• **Work item**
From the line containing "This screenshot has" through the last line of the data, both ends included, write out every line exactly; omit the pictures.

• **Source material**

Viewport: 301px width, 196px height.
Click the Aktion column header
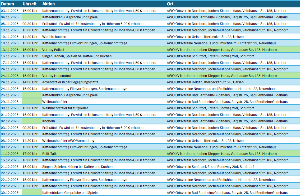[x=49, y=4]

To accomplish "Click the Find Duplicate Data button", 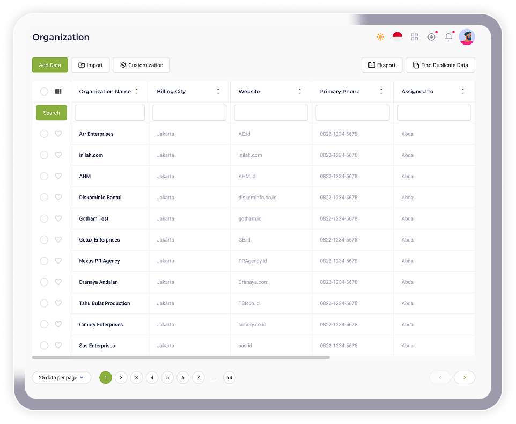I will (440, 65).
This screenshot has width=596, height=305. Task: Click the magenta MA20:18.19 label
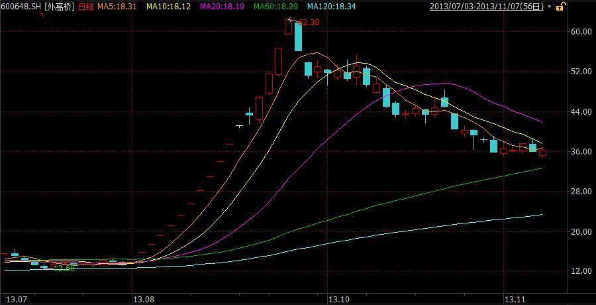[223, 7]
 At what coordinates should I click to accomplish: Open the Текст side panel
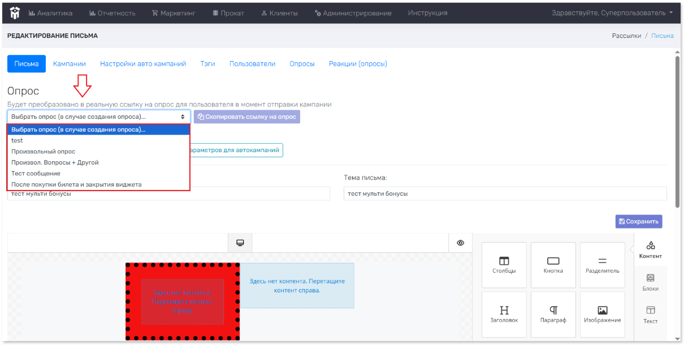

• **Answer space**
This screenshot has width=596, height=305. Task: Click the magenta MA20:18.19 label
[223, 7]
 At what coordinates should I click to accomplish: Open the Текст side panel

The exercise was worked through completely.